I had an interesting collision of presenting styles recently. We were conducting one of our High Impact Presentations Courses and I was one of the two instructors for this programme. On Day One, a very important pivot takes place. They do three presentations that day and during the third one, they stop focusing on themselves. In the first two, they are consumed with nerves and trying to remember all of the things they are supposed to be doing.
One participant publicly mentioned that she hates having a room full of people staring up at her when she presents. It makes her feel tremendously nervous and she feels great fear as a result. Sure enough, she looked totally nervous and very uncomfortable during that first presentation. We have two instructors, so that one can review the video of the presentation with them, immediately after they finish in the main room. What a change, when I got to review her third presentation with her that first day.
Like all class participants, she was looking for all the things which were imperfect. In Dale Carnegie, we don’t dwell on what isn’t working, because we are too busy looking for what is working and for what can work even better. I said to her, “Look at this person on screen. She looks very confident and not at all nervous”. Sure enough, by the third presentation, she had made that important pivot to stop focusing on her nerves and to try to start engaging with the audience in the room. Everyone assembled in the room was directing their eyes to her, watching her, staring up at her. The very thing which she had noted made her supremely nervous, yet by number three, she had forgotten all about that. She was totally focused on others and not on herself. Now she was concentrating on engaging her audience with her message.
After the two days of teaching the main modules, I attended an event the next evening for a major luxury brand. The Japan CEO gave a brief presentation. He was bilingual, handsome, and full of confidence. He gave a very good presentation, but it wasn’t the full package. Why? The missing vital ingredient was that he wasn’t engaging his audience and using that framework to drive his message home. Like most public speakers you will see, he was lacking that engagement factor. Check it the next time you see someone present. Are they talking “at” their audience or “with” their audience?
His voice was clear and at a good volume, he used humour well, the slides were acceptable, his energy was great, but he wasn’t getting his message through. He was spraying his message to those assembled that evening. Everyone was getting the message at the same time, in the same way, so it meant that no one was actually getting a personalised message. It was a shotgun approach, and he needed to be a sniper instead.
If he had directed his eye contact for six seconds each, with each person gathered there, he could cover ten people a minute. That is a very powerful personal connection – one on one, rather than en masse. In his fifteen minute talk, he could have easily made a direct connection with one hundred and fifty people. There were only about fifty people, so he could have covered every single person in that room multiple times.
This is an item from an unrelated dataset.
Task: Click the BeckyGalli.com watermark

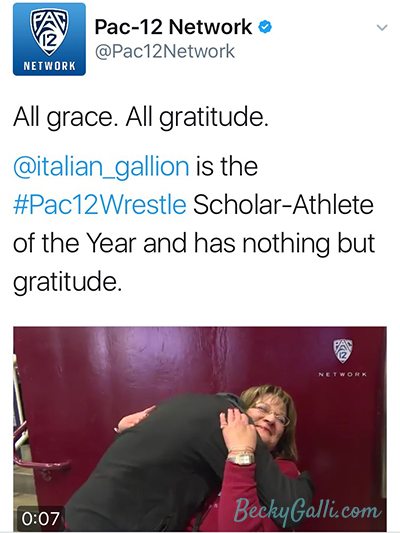Action: pos(307,511)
The next morning, I attended another networking event and here was another bilingual, handsome, confident CEO presenter. He had a good voice, good phrasing, displayed lots of energy. The slides could have been simpler, though. Unlike the presenter the evening before, he was spending a lot of time wandering around when speaking. The movement added no value to the talk and in fact, was distracting. By the way, next time you have a chance, take note of presenters who wander around and ask yourself – is their movement habit adding any value to their message? Back to this speaker. He almost had the full package, but again that same vital ingredient of audience engagement was missing. He was another shotgun speaker. He was spraying his message across the entire room to everyone, at the same time and so to no one in particular.
There were about 60 people sitting there and he spoke for forty minutes. That means he could make direct six second eye contact with four hundred people, so again a chance for at least six multiple direct touches with each person in that size of crowd. Engaging the listeners is how we get our message to sink in. Just speaking at them doesn’t do it. it is like being bathed in a morning mist and you feel a little damp, but soon that evaporates and you move on. His message mist evaporated and was not retained by his audience. If we asked those assembled what they remember from the talk, I will guess not much and probably not the key points he wanted them to keep.
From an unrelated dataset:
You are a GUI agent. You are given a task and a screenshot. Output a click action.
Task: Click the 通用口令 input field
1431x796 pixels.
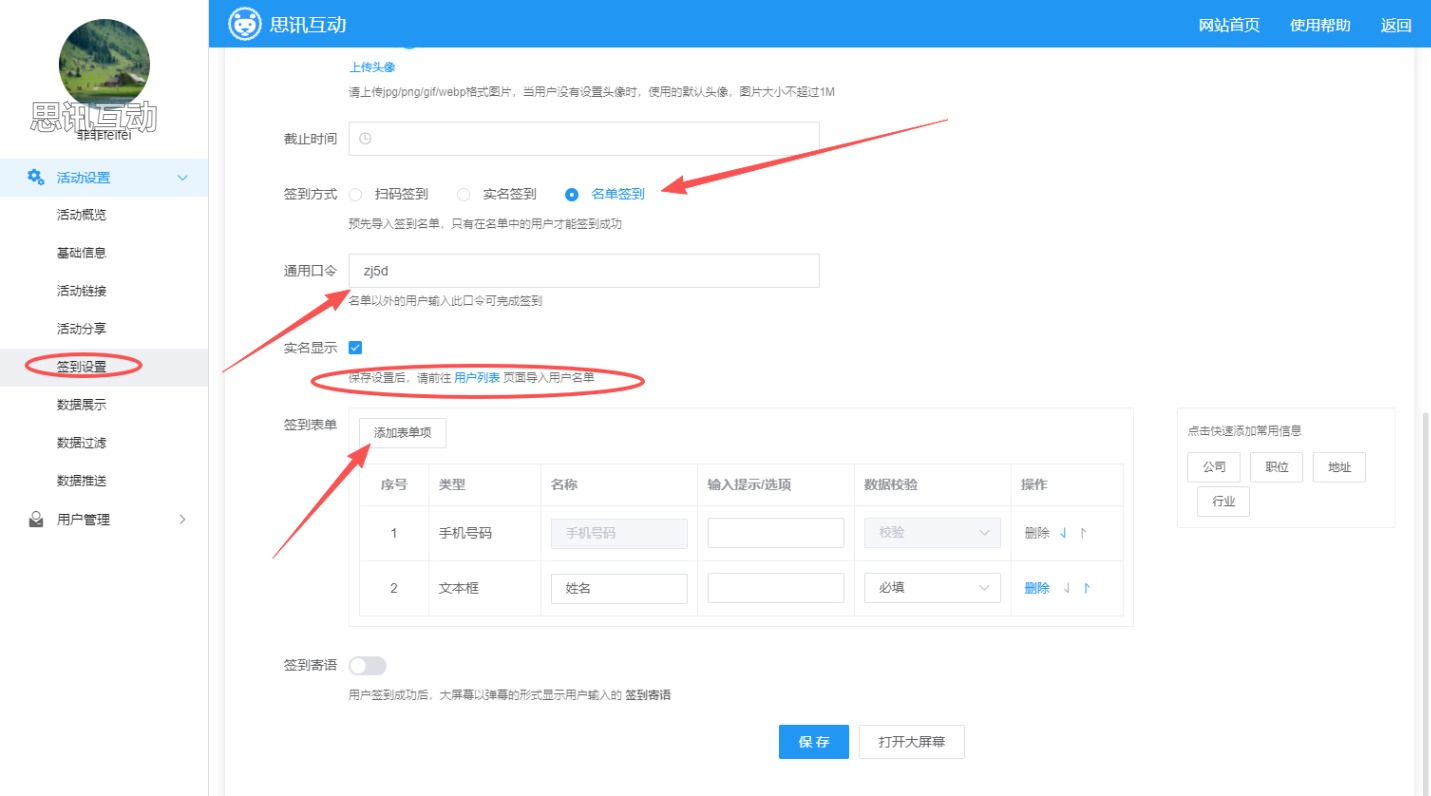click(x=584, y=271)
Just making that one switch in eye contact in the training made a total difference to how well the class participants got their message across. These two CEOs also need to get their message across too and yet they are falling short at the finish line. The takeaway here is don’t spray your audience. Instead, engage them, one by one, and keep engaging them right through the talk. If the object is to get them to accept your message, then this is the secret of how to achieve that goal.